**Exercise directions**
Begin at the line that contains "Image resolution: width=686" and reproduce it along with every line after it to the end of the listing; skip any pictures.

------------------------------------------------------------------------

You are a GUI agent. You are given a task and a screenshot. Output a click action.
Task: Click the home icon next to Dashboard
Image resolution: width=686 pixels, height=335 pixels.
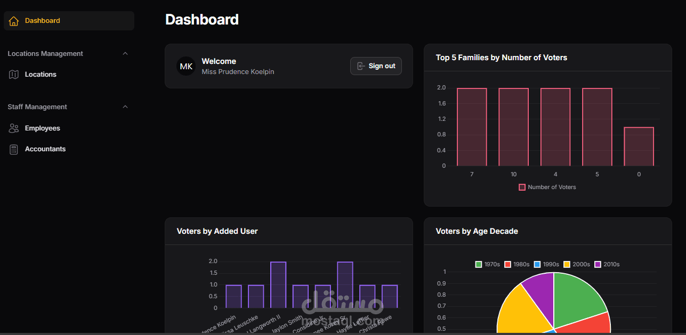coord(13,20)
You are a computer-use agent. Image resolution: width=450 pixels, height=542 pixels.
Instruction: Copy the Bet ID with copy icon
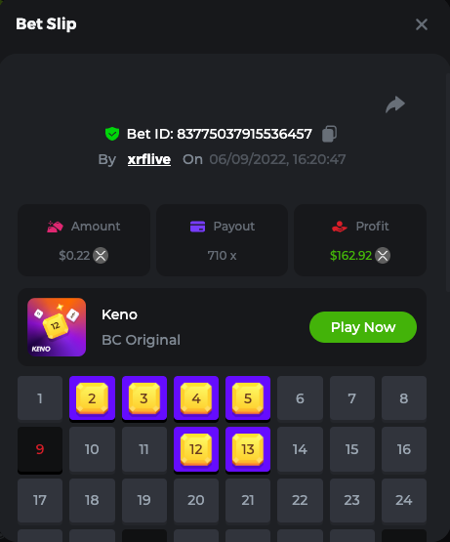(x=329, y=134)
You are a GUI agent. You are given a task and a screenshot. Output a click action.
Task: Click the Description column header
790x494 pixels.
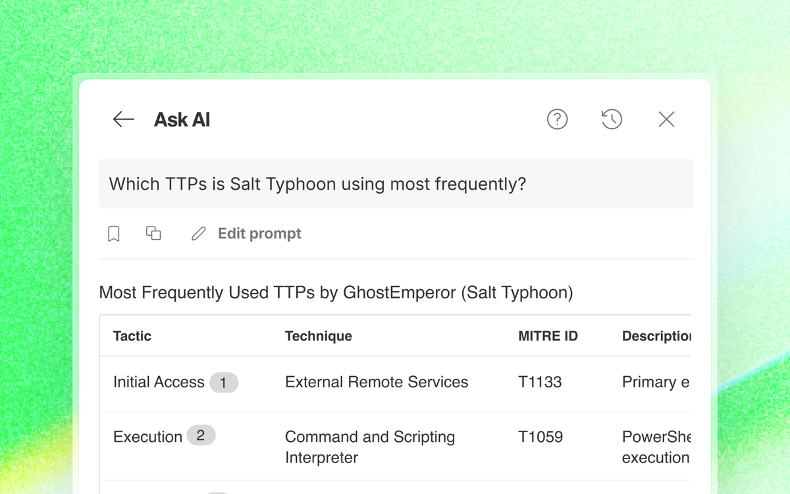pos(656,336)
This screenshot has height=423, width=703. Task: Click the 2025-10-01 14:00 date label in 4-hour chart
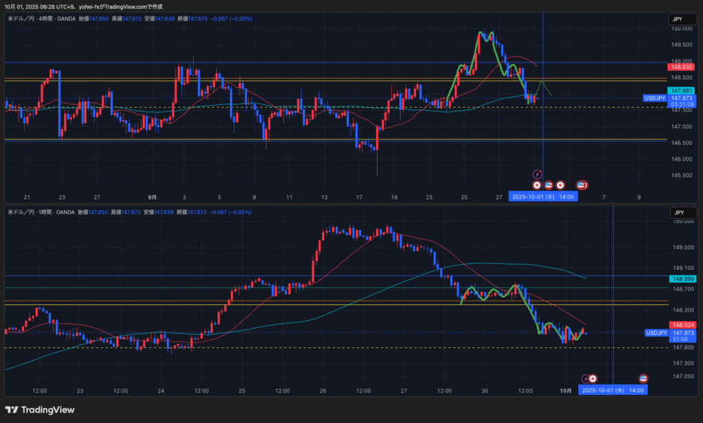click(543, 196)
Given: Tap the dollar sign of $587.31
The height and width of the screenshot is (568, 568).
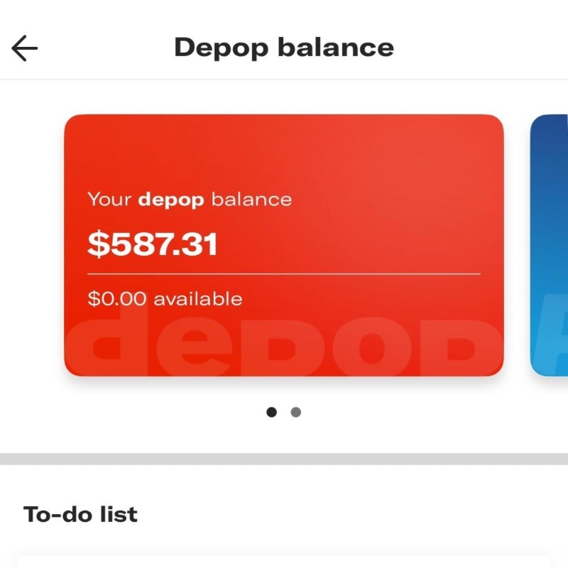Looking at the screenshot, I should pos(96,244).
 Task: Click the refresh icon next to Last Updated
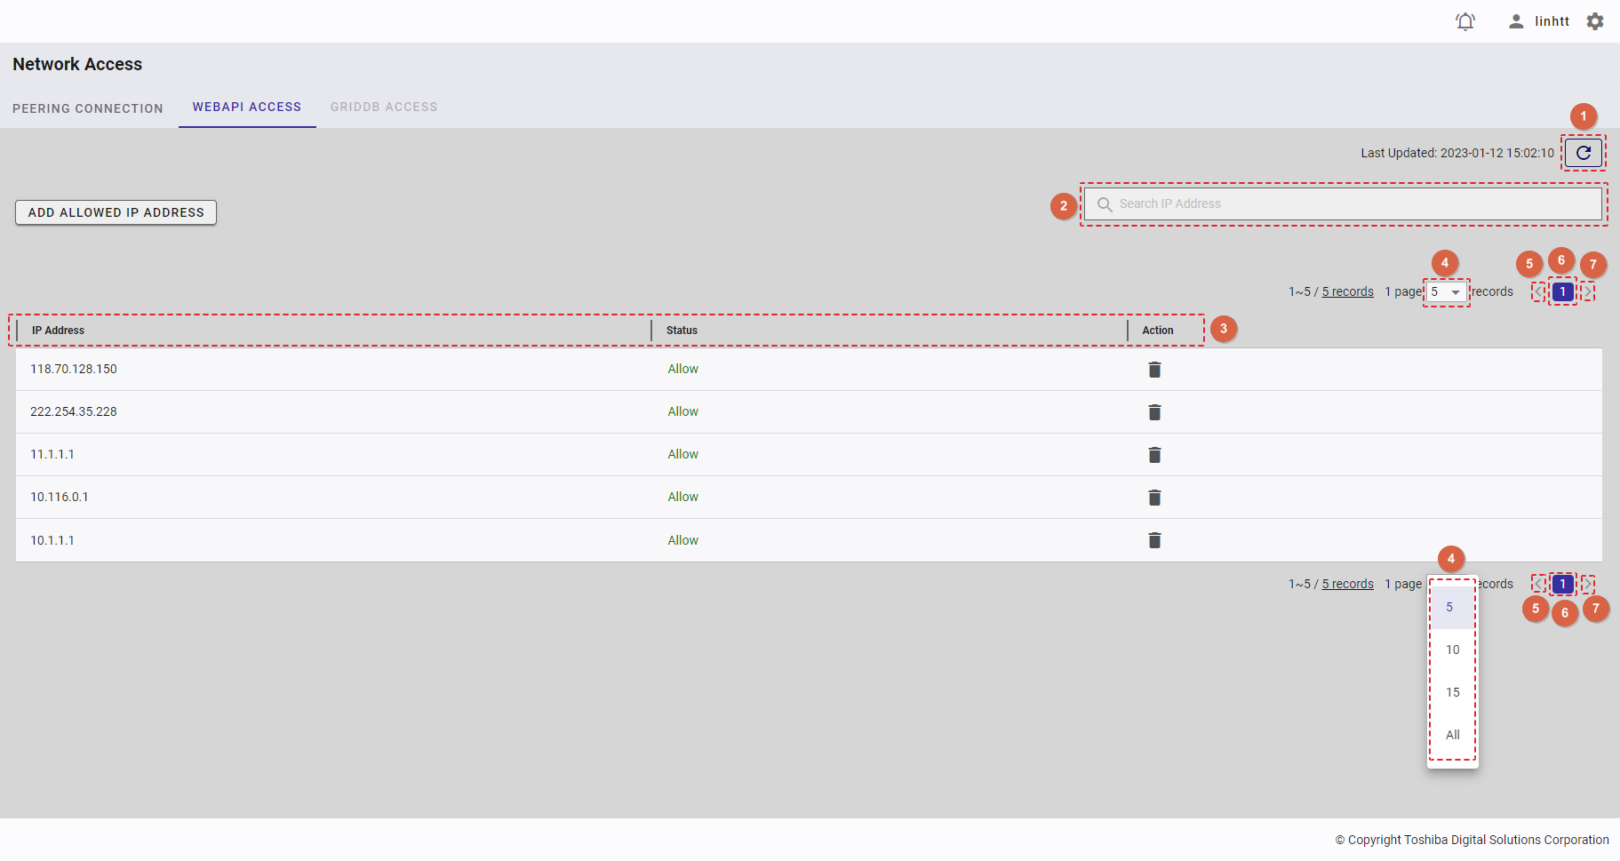click(x=1583, y=153)
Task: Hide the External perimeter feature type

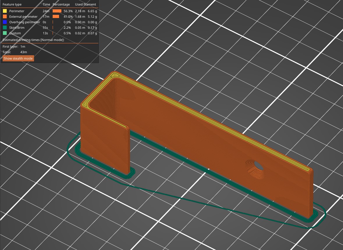Action: (x=23, y=17)
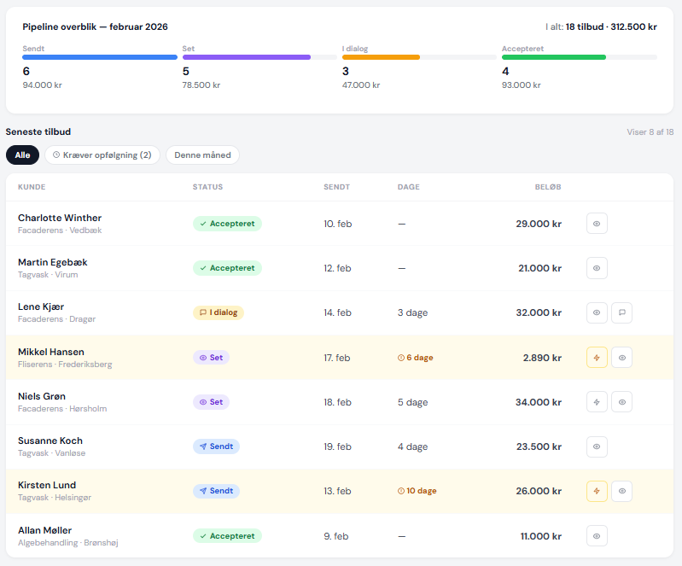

------------------------------------------------------------------------

**Solution for this problem**
Image resolution: width=686 pixels, height=335 pixels.
coord(13,20)
You are a computer-use agent. Image resolution: width=450 pixels, height=542 pixels.
Instruction: Copy the Bet ID with copy icon
(x=329, y=134)
You are a GUI agent. You are given a task and a screenshot. Output a click action.
Task: Click the Description column header
790x494 pixels.
pos(656,336)
This screenshot has height=423, width=703. Task: Click the 2025-10-01 14:00 date label in 4-hour chart
click(543, 196)
Given: Tap the dollar sign of $587.31
The height and width of the screenshot is (568, 568).
Looking at the screenshot, I should pos(96,244).
 Task: Click the refresh icon next to Last Updated
click(x=1583, y=153)
Task: Hide the External perimeter feature type

Action: (x=23, y=17)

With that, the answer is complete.